The Government has signed off on £300 million in advance funding for community pharmacies in England over the next two months to address “significant cashflow pressures” associated with Covid-19, the Pharmaceutical Services Negotiating Committee has just announced.
This is “not new money for the sector,” PSNC stressed. Instead, it is being given in the form of two ‘uplifts’ to contractors’ January and February payments– payable in early April and May - and “must be reconciled at a later date”.
The two cash injections are intended to help meet the dramatic rise in prescription volumes and medicines spend since the pandemic hit the UK, and will be worth £200m on April 1 2020 (or soon after) and £100m at the end of April/early May.
According to PSNC, the NHS Business Services Authority (NHSBSA) “is working to recalculate payments with the intention that the extra £200 million can be paid at the same time as the 1st April 2020 payment”.
The negotiator said it had been in urgent talks with ministers and the NHS “for a number of weeks” to hammer home the need for immediate cashflow assistance for contractors.
It said that while the advance payments were “a step in the right direction” it had told the Government it would not be enough to cover contractors’ rising costs or “help them to manage the new pressures on their businesses” such as rising staff bills and the new protective measures being implemented in pharmacies.

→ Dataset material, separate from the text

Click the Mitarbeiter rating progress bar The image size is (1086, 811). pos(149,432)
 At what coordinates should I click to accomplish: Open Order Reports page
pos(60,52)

PSNC said it is still in talks around the need for more funding to recognise rising costs resulting from the pandemic “such as increasing prescription numbers, staffing costs, one-off costs and rising drugs bills”.
“Negotiations will continue” with the aim of securing a long-term increase to total pharmacy funding “in recognition of the unprecedented challenges that pharmacies are already facing” as a result of the pandemic, it said.
PSNC chief executive Simon Dukes said: “We welcome the intention of this cash injection, and in particular ministers’ recognition of the impressive way in which pharmacies are rising to the many challenges presented by the COVID-19 pandemic.
“But this funding gesture alone is not enough: we have informed HM Government that it simply will not be sufficient to help many contractors to meet the rapidly increasing costs that they are facing as a result of this pandemic.
“We are continuing our dialogue with [pharmacy minister Jo Churchill], with officials and with the NHS, and in the coming days we and the other national pharmacy organisations will be putting yet more evidence to them, trying to persuade them of the very urgent need for further emergency funding support, over and above the agreed global sum of £2.592 billion, for this vital part of the NHS.
Pharmacy teams and businesses “are under extreme pressure” and many businesses are “now not financially viable,” Mr Dukes warned.
Royal Pharmaceutical Society England board chair Claire Anderson said: “This is a welcome step in right direction for pharmacies facing immediate cash flow concerns, but should have come from new money.
“With rising costs, this will not yet be enough to support those pharmacy teams working hard on the frontline during the COVID-19 pandemic.”
Ms Anderson said the Government must make clear how it will protect pharmacy teams by providing access to PPE and Covid-19 testing, and asked it to put a temporary halt to the management of prescription charges in order to ease administrative burden.
The National Pharmacy Association said it was “relieved” at the announcement of cash relief to meet rising medicine costs, which it said would help pharmacies continue dispensing vital medicines and give wholesalers greater confidence that pharmacies would not have to default on their bills.
However, it said this was “only part of the support needed to keep vital frontline services going”.
“We expect government to make good on commitments to meet all the additional costs associated with coronavirus, to help pharmacies maintain services not only now but also into the future.”
Association of Independent Multiple Pharmacies CEO Leyla Hannbeck said: “While it is good to see some cash injection into this severely cash-starved sector, the delayed English pharmacy funding announcement does not allow for sufficient funding and will have a catastrophic effect on many pharmacies, not just financially, but by also having a deeply negative effect on the morale of all pharmacy staff.”
Ms Hannbeck said the partial closure of other NHS services such has GPs “has put pharmacy in the front line of primary care in England and we have done everything asked of us, and more”.
Warning that some pharmacies that are currently closed due to staff shortages may not be able to re-open, she said the Government’s failure to offer new funding was “a harsh message to hard working community pharmacies in England”.